Colleges look for four components in a student's EC activity, no matter what it is.
  1. Commitment to an activity resulting in improving skills. If you are committed to an activity and keep doing it, you are naturally going to get better at it.

  2. Team dynamics. When you are in an activity that promotes team dynamics, you learn to share, give, and take. You become better at helping your team leader organize. These skills are extremely important not only in college, but in work, and life. A bonus is when your team participates in competitions across schools in the same district, and moves up to regionals, state, national, or even the international level. The University Interscholastic League (UIL), a creation of the University of Texas, Austin (since 1910) is the platinum standard to challenge teams to compete and recognize achievement. UIL hosts contests in just about every EC interest area, so students can always find an activity that they like.

  3. Leadership. If you are good in #1 and #2 above, you could be promoted to a leadership role within your EC activity. Colleges love examples of leadership. Many essay prompts specifically ask you for leadership anecdotes and what better way to demonstrate your skills than in an EC activity?

  4. Service to community. The impact of your EC activity is important. Are you dedicating part of your week to helping others who are less fortunate than you are? If your current EC does not involve a service to community component, you need to invest time in developing a new activity that devotes time to volunteering.

    Students whose native language is not Spanish but who are taking advanced Spanish classes in school have additional opportunities to demonstrate your interest in serving underprivileged communities and simultaneously improve your Spanish. You can engage in areas as varied as Rights & Criminal Justice, Education, Health, Immigration, Voting, Youth, and the Economy by working with Hispanic organizations such as Unidosus or the AAMA.

One of the best EC activities: Become an Eagle Scout (Boys) or win the Gold Award (Girls)

Is there one activity that combines all four of the above components? Yes! Boy or Girl Scouts!! Eagle Scouts (fewer than 5% of all scouts earn this distinction) are highly valued by college admission teams.

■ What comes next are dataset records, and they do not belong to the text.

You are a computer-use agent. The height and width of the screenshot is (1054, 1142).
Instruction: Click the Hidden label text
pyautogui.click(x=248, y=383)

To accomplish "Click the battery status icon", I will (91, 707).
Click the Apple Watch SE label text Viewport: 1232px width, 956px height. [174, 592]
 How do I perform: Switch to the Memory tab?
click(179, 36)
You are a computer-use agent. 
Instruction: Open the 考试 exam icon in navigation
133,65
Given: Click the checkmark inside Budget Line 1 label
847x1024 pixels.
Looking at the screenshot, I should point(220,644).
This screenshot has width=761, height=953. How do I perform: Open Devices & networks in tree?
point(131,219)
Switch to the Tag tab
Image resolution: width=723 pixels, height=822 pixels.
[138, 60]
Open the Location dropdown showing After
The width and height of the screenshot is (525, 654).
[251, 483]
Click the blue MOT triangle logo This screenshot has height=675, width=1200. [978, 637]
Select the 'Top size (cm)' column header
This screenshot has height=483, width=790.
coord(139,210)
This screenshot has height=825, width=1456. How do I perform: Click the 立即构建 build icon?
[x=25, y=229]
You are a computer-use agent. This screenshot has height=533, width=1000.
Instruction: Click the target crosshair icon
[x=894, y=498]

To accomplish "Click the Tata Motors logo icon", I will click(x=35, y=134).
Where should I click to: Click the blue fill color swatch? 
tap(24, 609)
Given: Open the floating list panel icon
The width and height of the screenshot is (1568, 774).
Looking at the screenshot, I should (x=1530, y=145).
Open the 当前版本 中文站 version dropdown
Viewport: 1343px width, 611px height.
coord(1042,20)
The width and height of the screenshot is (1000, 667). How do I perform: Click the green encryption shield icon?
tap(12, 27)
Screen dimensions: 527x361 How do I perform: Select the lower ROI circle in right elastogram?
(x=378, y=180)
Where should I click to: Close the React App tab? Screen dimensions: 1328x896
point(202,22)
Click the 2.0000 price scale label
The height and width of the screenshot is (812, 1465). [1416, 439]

A typical Eagle Scout needs to prove competencies to win at least 21 merit badges, many representing life skills such as CPR, search and rescue, or swimming, and the entire journey commits the scout to 4-5 years of regular participation. All Eagle Scouts must design, engineer, and implement some community service project - leading other scouts. Similar requirements are in place for Girl Scouts Gold Awards.

Before enrolling into a Boy Scouts troupe, we advise families to verify that their children would be safe. The Boy Scouts organization in July 2021 agreed to an $850 Million settlement over abuse claims dating back decades.

We conducted a webinar on Dec 17, 2020 - attended by over 500 parents and students - at which five outstanding high school students shared their extracurricular journeys. Featured are Rohan (Golf), Sarika (Debate), Ankitha (Band Director), Sahaj (Eagle Scouts) and Anish (Computer Science/Robotics Club). This program is one hour long.




Our takeaway

Regardless of the relative value in college admissions, there is little doubt that extracurricular activities help grow a high school student than just core academics. They provide opportunities for students to pursue a passion and demonstrate commitment. Most students begin experiencing what true leadership is all about. High school students also end up making friendships that help them socialize better in college. 
 
The landscape is changing rapidly.  If your child is considering a highly selective school, extracurricular activities are critical to your child's chances of getting in.  Otherwise, if applying to schools ranked between 50 and 100, extracurricular pursuits are not quite so important. Regardless of college admissions, extracurricular activities help shape a student's profile like nothing else, so one or two strong activities should form a student's profile.

As to how many extracurricular activities are important, we will address this question in a separate post.